If the happy gentleman holding the rat up to the camera– a Mr. James Green, according to the story – is six-feet (180cm) tall, the rat would be as long as the distance from his head to his knee. Which it certainly appears to be, but only with a complete disregard for the role perspective plays in how large the rat appears.
Oliver O’Brien, a senior researcher and data scientist at University College London, has thrown the weight of physics behind his estimate that the rat is probably about two feet (60cm) long.
The “giant rat” is two foot rather than the “four foot” claimed in the press. Perspective trick. Here’s my working: pic.twitter.com/DYGE3hPDSz
— Oliver O’Brien (@oobr) March 11, 2016
“You’re adjusting for the length of the man, which I’ve done as a [yellow] line, and you’re adjusting it twice to account for the fact that the rat is much closer to the camera,” O’Brien told First Draft. “To do that scientifically you have to have equivalent measurements for the same distance away from the camera.”
He broke down his calculations for First Draft.
There are three planes of perspective to the photograph: there’s Green himself, the hand holding the grabber, and then the rat. Each are a different distance from the camera.
“If you look at the picture, not only has he pointed the grabber forward… but actually the hand that the other end of the grabber is in is also much closer to the camera than the man himself,” said O’Brien. “So there’s a double trick going on here.”
The yellow line represents Green’s height, an estimate of six feet or 180cm, and converting the length of the yellow line to pixels allows us to figure out the ratios between the different planes of perspective.
Green’s left hand is the same distance from the camera as his body, but his right hand is closer. Assuming the fingers on each hand are the same length, the difference between the two purple lines will tell us how much bigger his fingers appear in the second plane, where his right hand is.
The rat is closer to the camera again. So using the straight line of the grabber and the difference in its width in pixels at the point of his hand and at the point of the rat, we can again estimate the third, closest plane of perspective, which holds the rat.
“You can assume those red lines in real life are parallel to each other, but of course, because of perspective they’re not parallel,” continued O’Brien. “So it gets larger according to the camera. But actually the distances in real life are the same.”
Taking the length of the rat in pixels, represented by the green line, we can compare the different ratios to calculate the length of the rat, based on the assumption Green is 180cm tall.

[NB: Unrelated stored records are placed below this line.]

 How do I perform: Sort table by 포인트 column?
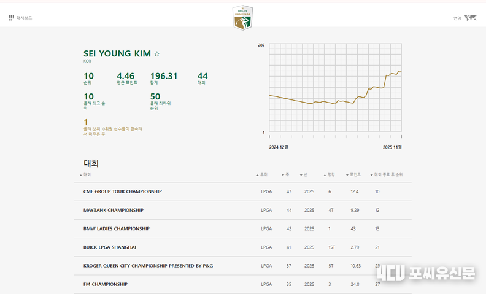coord(354,175)
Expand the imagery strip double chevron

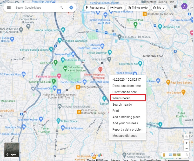(x=186, y=155)
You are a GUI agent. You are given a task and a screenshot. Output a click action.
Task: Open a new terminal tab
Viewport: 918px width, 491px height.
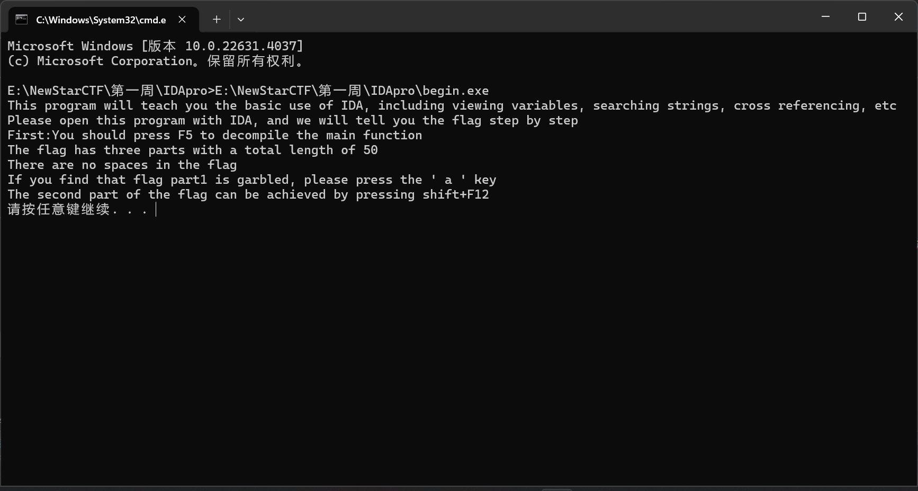coord(217,20)
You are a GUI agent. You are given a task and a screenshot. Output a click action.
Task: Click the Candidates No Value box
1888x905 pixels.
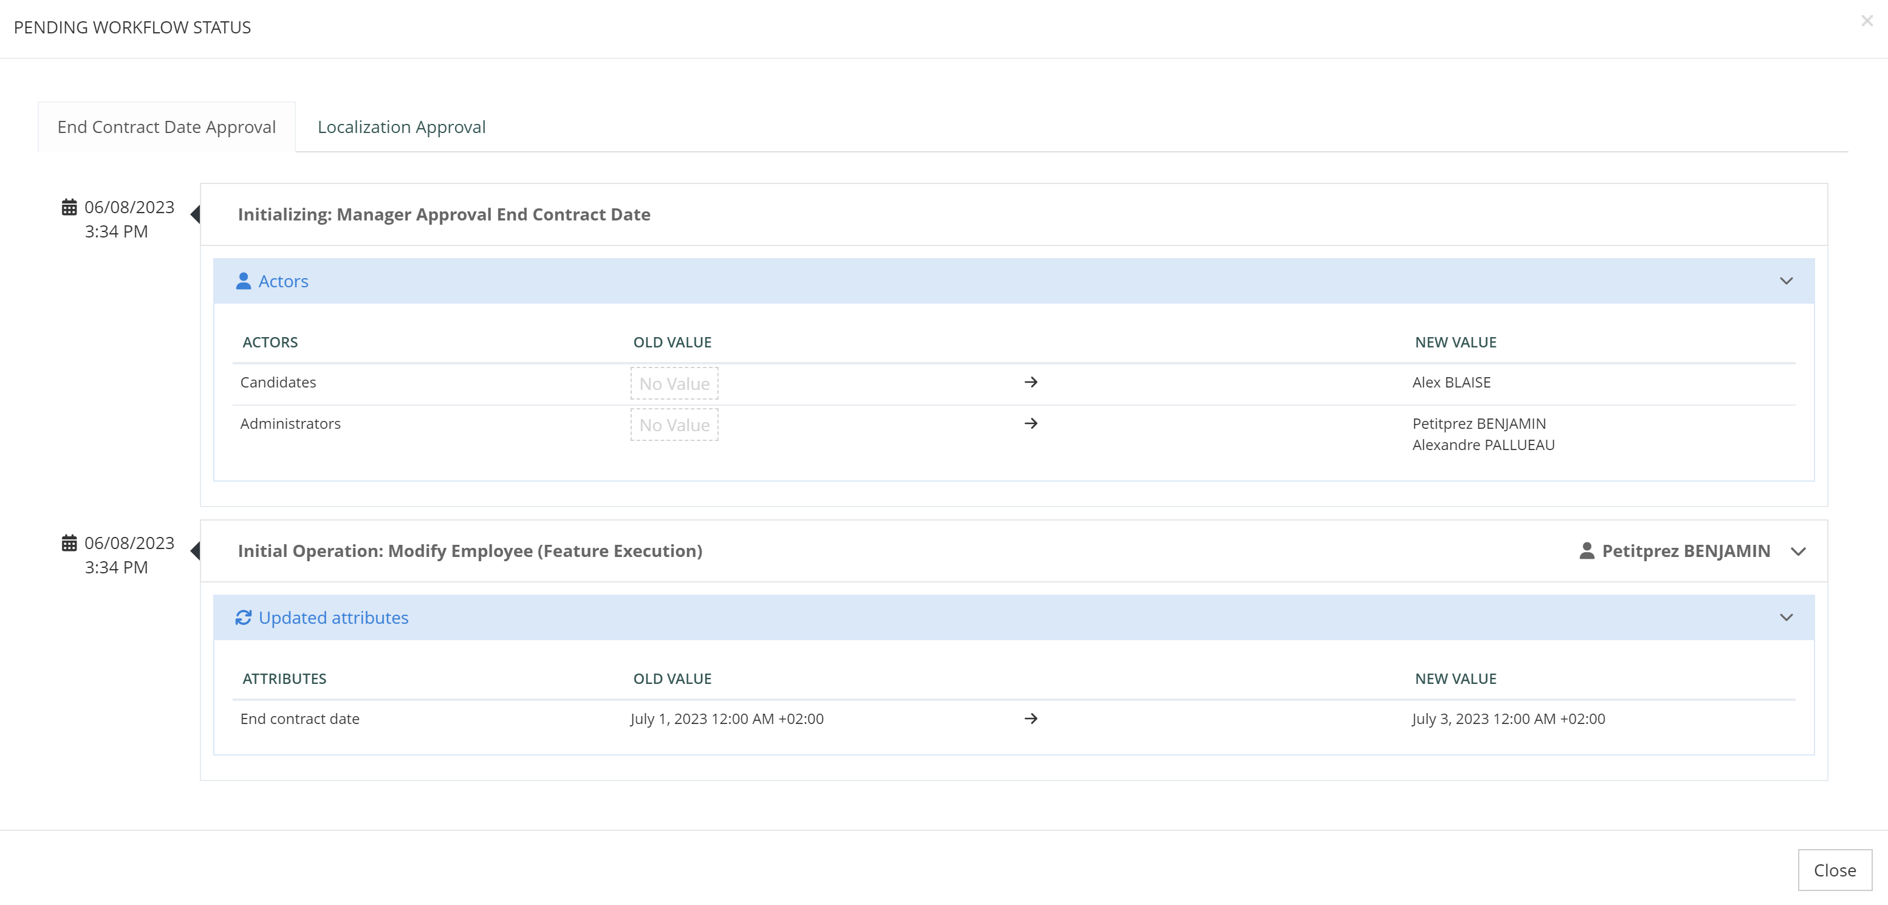674,384
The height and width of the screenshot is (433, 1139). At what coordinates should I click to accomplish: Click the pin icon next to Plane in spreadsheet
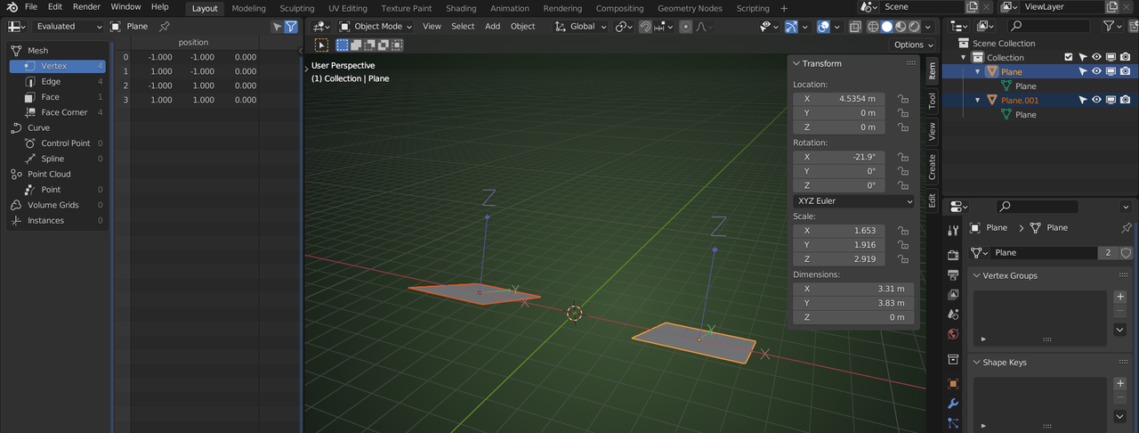[164, 27]
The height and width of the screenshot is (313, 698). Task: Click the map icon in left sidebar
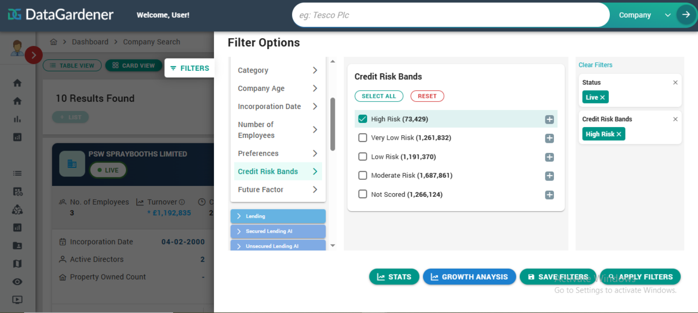pos(17,264)
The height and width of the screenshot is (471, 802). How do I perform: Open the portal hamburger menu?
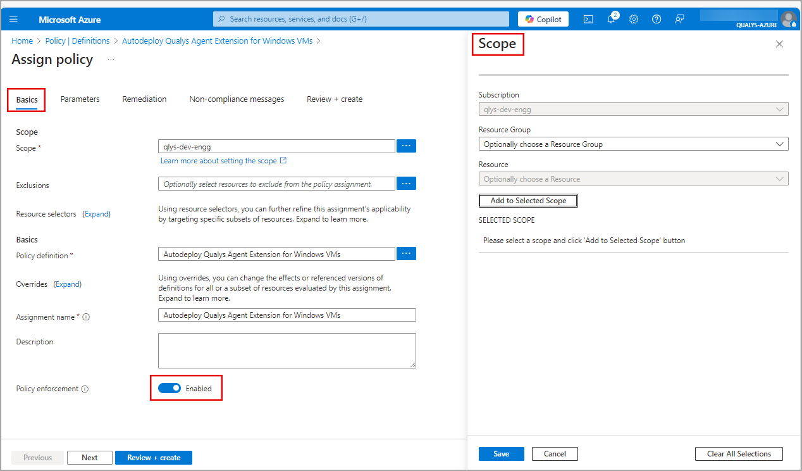point(13,19)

Still with us? Here’s the maths:
180cm x 0.814 (the ratio of Green to the rat) x 0.615 (the ratio of left hand to right hand) x 0.667 (the ratio of right hand to rat) = 60.1cm
“It’s all very rough and ready and the measurements are very imprecise,” O’Brien said. “But my estimate is in the right ball park. It’s probably between 1.5 feet and 2.5 feet, but it’s certainly not two-thirds the height of the man.
“If it really weighed two stone (11kg) there’s no way he would be holding it in that position in the grabber, even if he was a very strong guy.”
Residents of Hackney are understandably alarmed, but Dr Dougie Clarke of the University of Huddersfield believes the rodent to be an African Pouch Rat, which are often kept as pets.
“These are highly intelligent and extremely large rodents – so big they are often kept on a lead,” he told the Daily Mirror. “They are very popular as pets, so this one may have escaped from a back garden nearby.”
Thankfully, Hackney Council have seen the funny side but are looking into the matter anyway.
— Hackney Council (@hackneycouncil) March 11, 2016
First Draft contacted Green’s employers to try and get a first-hand account of the monster rat but were told both he and the man who took the photo were out on assignment, and shouldn’t be speaking to the press anyway.
In this instance, it seems a lot of people could take a lesson or two from Father Ted about perspective.